LE OPINIONI
Il Diavolo veste Prada, e le altre maison che se lo contendono
Per l’uscita del sequel del film cult i designer hanno fatto a gara per aggiudicarsi i costumi e entrare nella storia come i look del primo capitolo
C’è chi si è fiondato nelle sale dopo l’uscita de Il Diavolo veste Prada 2 e chi mente: al cinema dal 29 aprile, il sequel dell’amatissimo film del 2006 – diretto da David Frankel e basato sull’omonimo romanzo di Lauren Weisberger – offre una visione “liberamente ispirata” all’industria della moda e alle sue dinamiche, tra lusso sfrenato e rapporti spietati. Vent’anni fa, il film era stato uno tsunami in chiave fashion, tanto che, ancora oggi, dialoghi e outfit sono rimasti scolpiti nella memoria collettiva: dal «floreale a primavera» al maglioncino ceruleo e, poi, il total look Chanel con cuissardes neri di Andy Sachs (Anne Hathaway), fino alle cinture a vita alta di Emily (Emily Blunt) e alle pellicce di Miranda (Meryl Streep), ogni dettaglio è stato studiato per sorprendere da Patricia Field, candidata all’Oscar per il guardaroba del film e nota per essere la mente dietro ai look di Sex & The City.

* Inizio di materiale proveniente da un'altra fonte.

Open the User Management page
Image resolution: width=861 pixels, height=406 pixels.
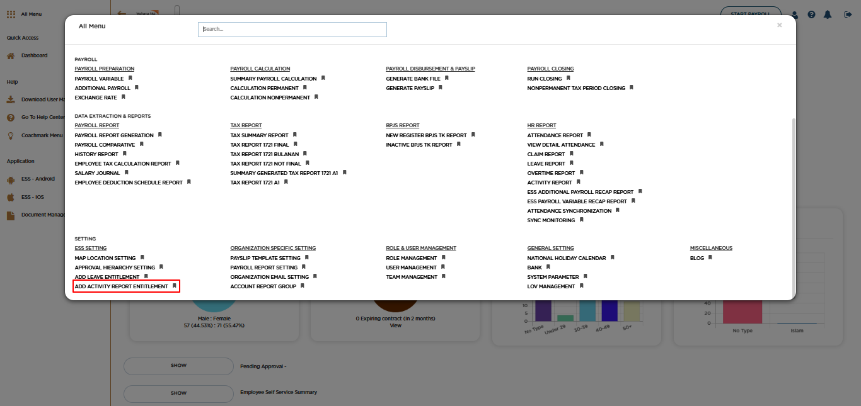pyautogui.click(x=411, y=268)
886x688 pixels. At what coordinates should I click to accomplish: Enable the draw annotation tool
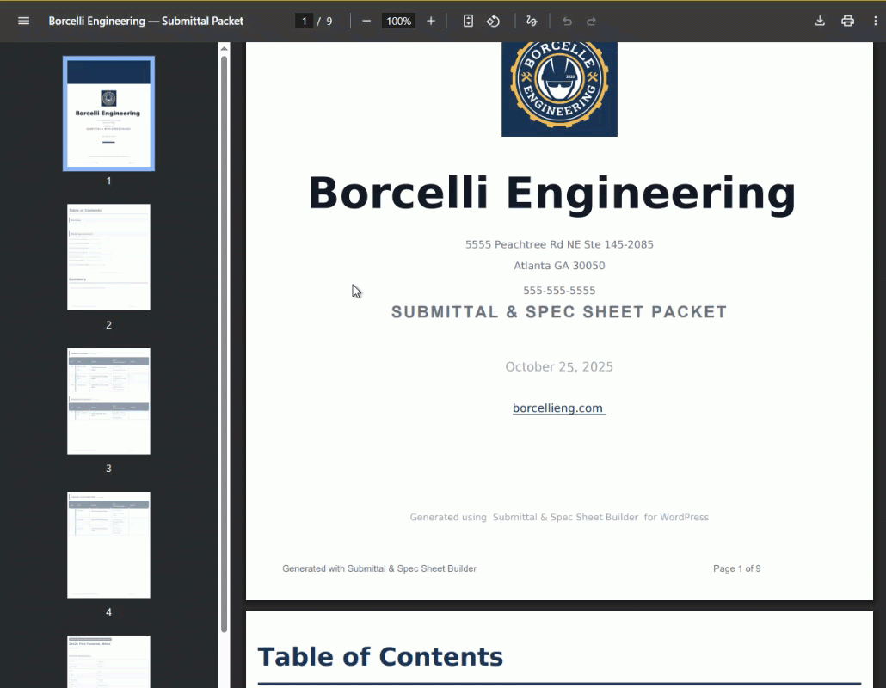pos(532,21)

Per il secondo capitolo, il testimone passa a Molly Rogers, costumista che ha immaginato l’evoluzione degli iconici personaggi de Il Diavolo veste Prada 2, ma con un imprevisto vantaggio: questa volta, infatti, maison e designer hanno fatto letteralmente a gara per vestire i protagonisti e guadagnarsi, si spera, un posto nella hall of fame della moda al cinema.